▶ [Exercise objective]
The answer should contain each record below, repeated exactly.

(Records contained in a dataset)
----

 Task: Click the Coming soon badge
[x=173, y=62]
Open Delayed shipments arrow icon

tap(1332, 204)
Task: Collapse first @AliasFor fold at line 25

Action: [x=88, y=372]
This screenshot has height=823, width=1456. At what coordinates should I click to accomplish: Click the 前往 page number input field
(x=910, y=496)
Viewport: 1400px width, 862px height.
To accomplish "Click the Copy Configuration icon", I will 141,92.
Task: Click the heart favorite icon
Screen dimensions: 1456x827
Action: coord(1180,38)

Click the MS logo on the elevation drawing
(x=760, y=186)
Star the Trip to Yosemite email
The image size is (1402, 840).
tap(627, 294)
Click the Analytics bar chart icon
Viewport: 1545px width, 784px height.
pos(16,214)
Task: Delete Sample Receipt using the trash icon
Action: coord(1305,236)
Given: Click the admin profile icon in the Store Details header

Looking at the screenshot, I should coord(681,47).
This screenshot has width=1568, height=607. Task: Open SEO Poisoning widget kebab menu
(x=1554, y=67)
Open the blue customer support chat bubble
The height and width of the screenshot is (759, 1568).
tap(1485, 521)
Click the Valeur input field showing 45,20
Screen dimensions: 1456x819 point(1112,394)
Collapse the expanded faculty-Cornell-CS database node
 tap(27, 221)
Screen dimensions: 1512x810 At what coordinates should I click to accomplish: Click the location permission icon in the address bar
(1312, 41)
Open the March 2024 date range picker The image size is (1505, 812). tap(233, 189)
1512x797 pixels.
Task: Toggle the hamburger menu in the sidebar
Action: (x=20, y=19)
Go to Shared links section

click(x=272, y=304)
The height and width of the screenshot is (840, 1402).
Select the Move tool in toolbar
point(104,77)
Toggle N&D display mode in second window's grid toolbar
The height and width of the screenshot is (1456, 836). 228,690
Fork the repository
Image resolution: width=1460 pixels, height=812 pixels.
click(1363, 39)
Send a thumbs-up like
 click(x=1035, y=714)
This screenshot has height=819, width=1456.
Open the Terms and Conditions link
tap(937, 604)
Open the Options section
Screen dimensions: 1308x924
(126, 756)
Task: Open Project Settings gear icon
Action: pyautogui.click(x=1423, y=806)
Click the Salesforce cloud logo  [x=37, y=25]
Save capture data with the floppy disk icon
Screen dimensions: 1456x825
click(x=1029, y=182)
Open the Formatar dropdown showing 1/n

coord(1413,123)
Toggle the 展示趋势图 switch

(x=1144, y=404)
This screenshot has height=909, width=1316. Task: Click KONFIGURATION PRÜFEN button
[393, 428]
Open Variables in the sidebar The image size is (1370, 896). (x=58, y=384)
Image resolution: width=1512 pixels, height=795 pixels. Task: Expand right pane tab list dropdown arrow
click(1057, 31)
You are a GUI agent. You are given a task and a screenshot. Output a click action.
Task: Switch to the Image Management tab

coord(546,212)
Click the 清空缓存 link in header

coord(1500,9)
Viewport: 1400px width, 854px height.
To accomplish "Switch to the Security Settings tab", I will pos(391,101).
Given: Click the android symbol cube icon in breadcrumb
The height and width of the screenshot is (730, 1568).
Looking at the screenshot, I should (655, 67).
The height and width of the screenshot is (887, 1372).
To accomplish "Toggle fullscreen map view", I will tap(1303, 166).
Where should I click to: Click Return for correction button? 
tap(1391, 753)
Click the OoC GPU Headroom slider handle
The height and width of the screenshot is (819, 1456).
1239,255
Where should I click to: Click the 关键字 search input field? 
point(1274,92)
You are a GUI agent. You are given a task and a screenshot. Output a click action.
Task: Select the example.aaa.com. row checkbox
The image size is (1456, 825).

----

▶ [Answer to this problem]
 Task: Click the Coming soon badge
[x=173, y=62]
Open Delayed shipments arrow icon

tap(1332, 204)
Task: Collapse first @AliasFor fold at line 25

Action: [x=88, y=372]
This screenshot has height=823, width=1456. At what coordinates should I click to accomplish: Click the 前往 page number input field
(x=910, y=496)
Viewport: 1400px width, 862px height.
To accomplish "Click the Copy Configuration icon", I will 141,92.
Task: Click the heart favorite icon
Screen dimensions: 1456x827
Action: coord(1180,38)

Click the MS logo on the elevation drawing
(x=760, y=186)
Star the Trip to Yosemite email
The image size is (1402, 840).
tap(627, 294)
Click the Analytics bar chart icon
Viewport: 1545px width, 784px height.
pos(16,214)
Task: Delete Sample Receipt using the trash icon
Action: coord(1305,236)
Given: Click the admin profile icon in the Store Details header

Looking at the screenshot, I should coord(681,47).
This screenshot has width=1568, height=607. Task: Open SEO Poisoning widget kebab menu
(x=1554, y=67)
Open the blue customer support chat bubble
The height and width of the screenshot is (759, 1568).
tap(1485, 521)
Click the Valeur input field showing 45,20
Screen dimensions: 1456x819 point(1112,394)
Collapse the expanded faculty-Cornell-CS database node
 tap(27, 221)
Screen dimensions: 1512x810 At what coordinates should I click to accomplish: Click the location permission icon in the address bar
(1312, 41)
Open the March 2024 date range picker The image size is (1505, 812). tap(233, 189)
1512x797 pixels.
Task: Toggle the hamburger menu in the sidebar
Action: (x=20, y=19)
Go to Shared links section

click(x=272, y=304)
The height and width of the screenshot is (840, 1402).
Select the Move tool in toolbar
point(104,77)
Toggle N&D display mode in second window's grid toolbar
The height and width of the screenshot is (1456, 836). 228,690
Fork the repository
Image resolution: width=1460 pixels, height=812 pixels.
click(1363, 39)
Send a thumbs-up like
 click(x=1035, y=714)
This screenshot has height=819, width=1456.
Open the Terms and Conditions link
tap(937, 604)
Open the Options section
Screen dimensions: 1308x924
(126, 756)
Task: Open Project Settings gear icon
Action: pyautogui.click(x=1423, y=806)
Click the Salesforce cloud logo  [x=37, y=25]
Save capture data with the floppy disk icon
Screen dimensions: 1456x825
click(x=1029, y=182)
Open the Formatar dropdown showing 1/n

coord(1413,123)
Toggle the 展示趋势图 switch

(x=1144, y=404)
This screenshot has height=909, width=1316. Task: Click KONFIGURATION PRÜFEN button
[393, 428]
Open Variables in the sidebar The image size is (1370, 896). (x=58, y=384)
Image resolution: width=1512 pixels, height=795 pixels. Task: Expand right pane tab list dropdown arrow
click(1057, 31)
You are a GUI agent. You are given a task and a screenshot. Output a click action.
Task: Switch to the Image Management tab

coord(546,212)
Click the 清空缓存 link in header

coord(1500,9)
Viewport: 1400px width, 854px height.
To accomplish "Switch to the Security Settings tab", I will pos(391,101).
Given: Click the android symbol cube icon in breadcrumb
The height and width of the screenshot is (730, 1568).
Looking at the screenshot, I should (655, 67).
The height and width of the screenshot is (887, 1372).
To accomplish "Toggle fullscreen map view", I will tap(1303, 166).
Where should I click to: Click Return for correction button? 
tap(1391, 753)
Click the OoC GPU Headroom slider handle
The height and width of the screenshot is (819, 1456).
1239,255
Where should I click to: Click the 关键字 search input field? 
point(1274,92)
You are a GUI agent. You are given a task and a screenshot. Output a click action.
Task: Select the example.aaa.com. row checkbox
The image size is (1456, 825).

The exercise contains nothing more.